Die ersten Anzeichen von Krebs können bereits Jahrzehnte vor der Diagnose eines Tumors erkannt werden. Dies geht aus einer im Fachmagazin «Nature» veröffentlichte Studie hervor. Sie zeigt, dass sich die genetischen Mutationen, die gesunde Zellen in bösartige umwandeln, in manchen Fällen sogar schon im Kindesalter nachweisen lassen.
Bei jeder fünften Mutation könne man von einem solchen «Frühereignis» in der Tumorentwicklung ausgehen, heisst es in der Untersuchung. Die neuen Erkenntnisse zur komplexen Genetik von Tumorleiden eröffnen womöglich ganz neue Wege für künftige Diagnoseverfahren.
«Das Aussergewöhnliche ist, wie einige der genetischen Veränderungen viele Jahre vor der Diagnose aufzutreten scheinen.» Das sei lange bevor andere Anzeichen dafür vorliegen, dass sich ein Krebs entwickelt, schreibt Clemency Jolly, Mitautorin der Studie vom britischen Francis Crick Forschungsinstitut.
Die Untersuchung wurde im Rahmen des Pan-Cancer Analysis of Whole Genomes-Projekt (PCAWG) durchgeführt, der bislang umfassendsten Meta-Analyse des Erbguts von Krebstumoren. Die beteiligten 1'500 internationalen Forscher untersuchten Proben von rund 2'700 Tumoren und 38 verschiedenen Krebsarten – darunter Leber-, Gehirn- und Pankreastumoren.
Forscherin Jolly und ihre Kollegen sind zuversichtlich, dass in Zukunft diagnostische Tests entwickelt werden könnten, die solche Mutationen mithilfe sogenannter Flüssigbiopsien aufspüren. Die Idee dahinter: Liessen sich Mutationen in frei schwebender DNA im Blut nachweisen, könnte dies Hinweise auf Tumoren an anderer Stelle im Körper liefern.
Krebspatienten könnten damit künftig möglicherweise in einem sehr frühen Stadium der Krankheit auf eine bösartige Wucherung getestet und entsprechend behandelt werden. Dies würde es auch ermöglichen, Kinder frühzeitig zu untersuchen, um eine Tumorerkrankung zu vermeiden.
Tumoren entstehen, wenn körpereigene Zellen beginnen, unkontrolliert zu wachsen und sich übermässig teilen.
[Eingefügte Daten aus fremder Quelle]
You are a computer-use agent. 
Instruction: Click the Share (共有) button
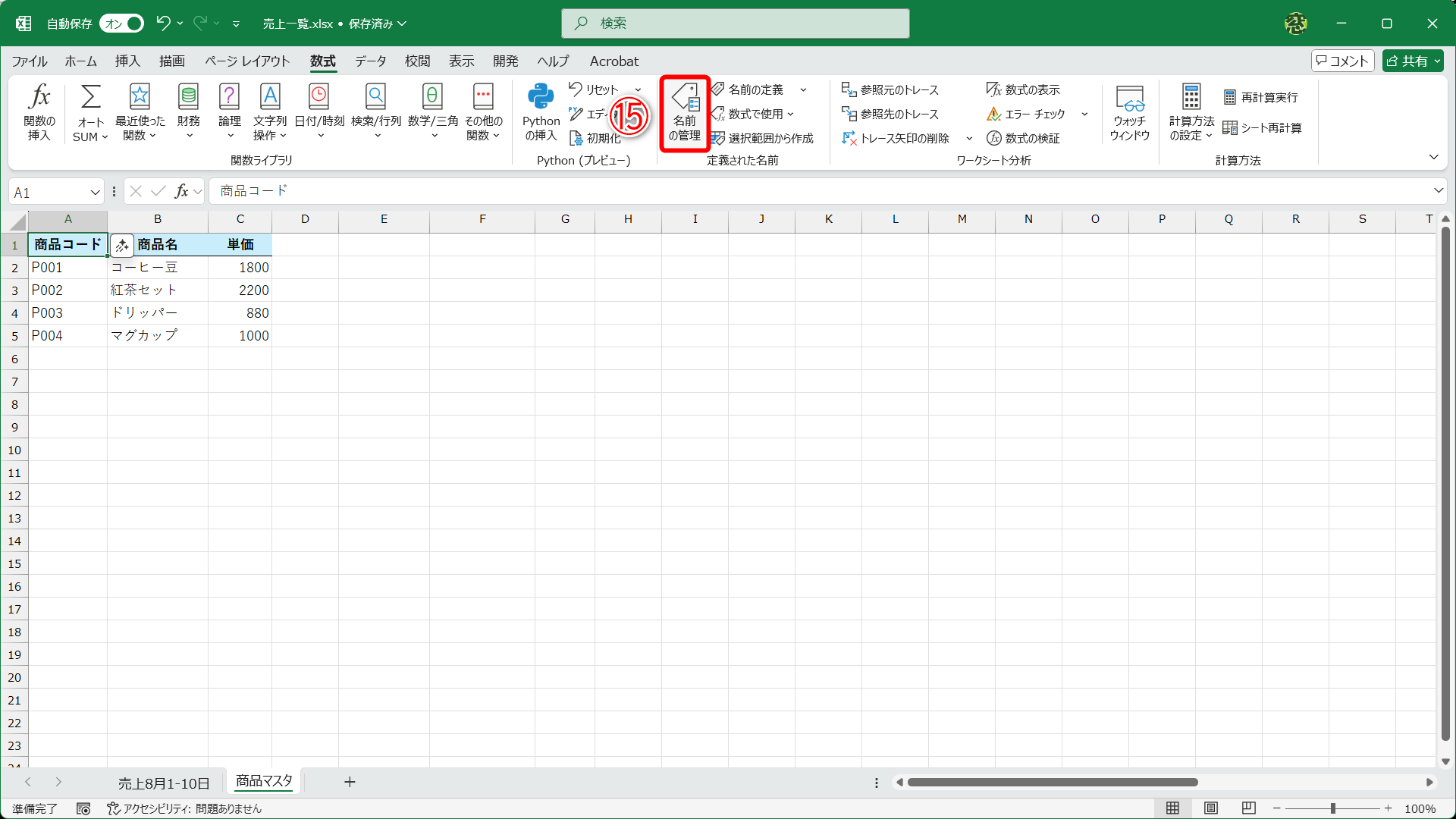[x=1407, y=61]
Ausgelöst wird dieser Prozess, wenn im Erbgut der Zellen Mutationen stattfinden, die von den körpereigenen Abwehrmechanismen nicht bekämpft werden. Die Frage, warum das Immunsystem die Krebszellen nicht angreift, steht zunehmend im Fokus der Krebsforschung.
Ein tieferer Einblick in die Genetik der Krebszellen hilft nicht nur, die Entstehung von bösartigen Wucherungen besser zu verstehen. Er kann auch wichtige Ansatzpunkte für neue Behandlungsmethoden bieten. Und diese sind relevanter denn je.
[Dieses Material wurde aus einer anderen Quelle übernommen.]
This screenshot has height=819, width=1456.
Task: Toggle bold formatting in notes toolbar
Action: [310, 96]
In den reichen Industrienationen sind Tumorleiden inzwischen Todesursache Nummer Eins und haben damit Herz-Kreislauf-Erkrankungen abgelöst.
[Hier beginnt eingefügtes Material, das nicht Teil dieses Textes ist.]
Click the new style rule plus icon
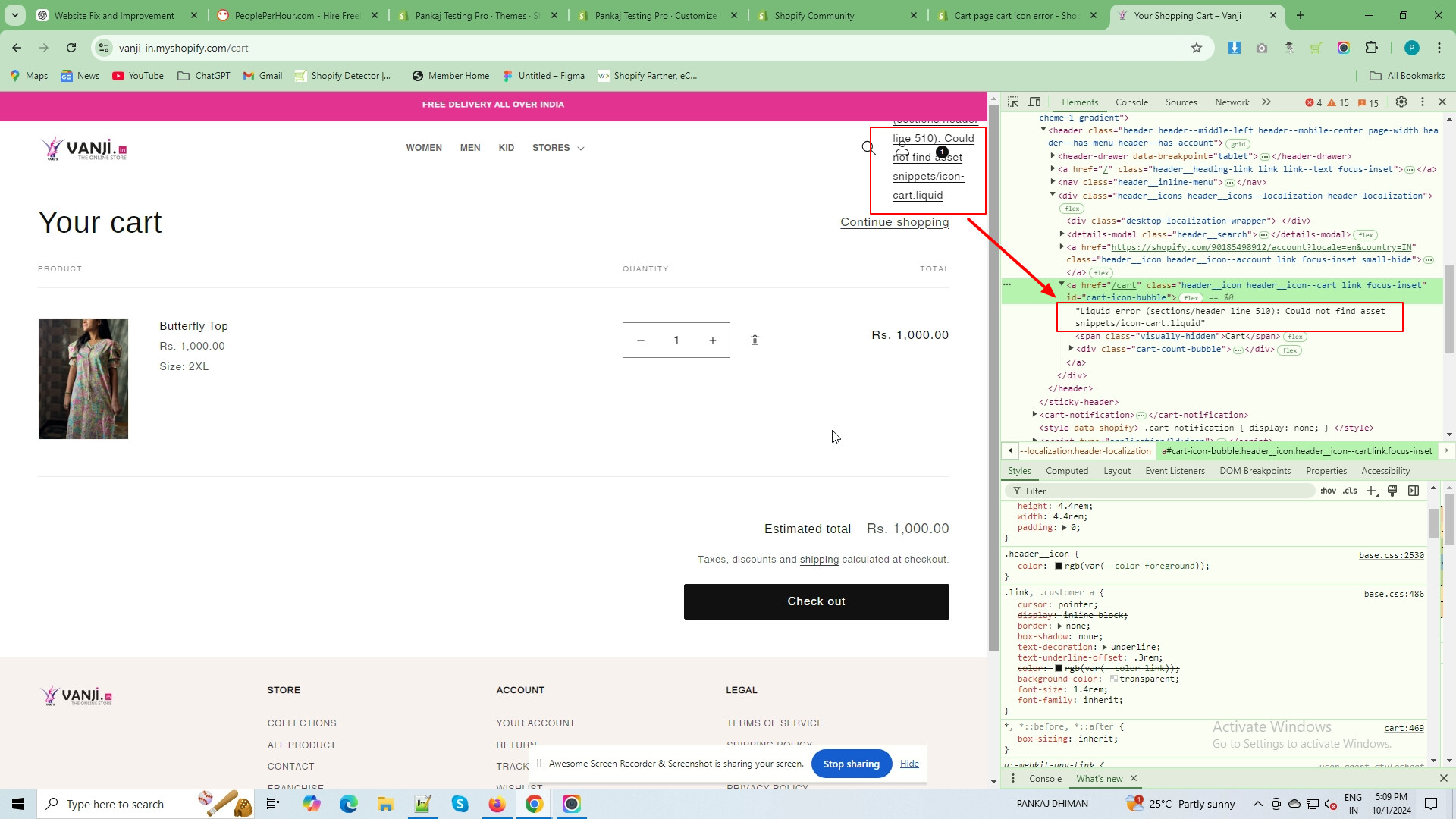The image size is (1456, 819). pos(1371,491)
Allein in Deutschland erkranken jährlich rund 500'000 Menschen an Krebs, in der Schweiz sind es 40'000 neue Fälle pro Jahr. Weltweit registrierte die Internationale Agentur für Krebsforschung (IARC) 18.1 Millionen neue Krebserkrankungen im Jahr 2018, knapp zehn Millionen Menschen starben daran. Laut einer Prognose der Weltgesundheitsorganisation (WHO) dürfte sich die Zahl der globalen Krebsfälle bis 2040 fast verdoppeln.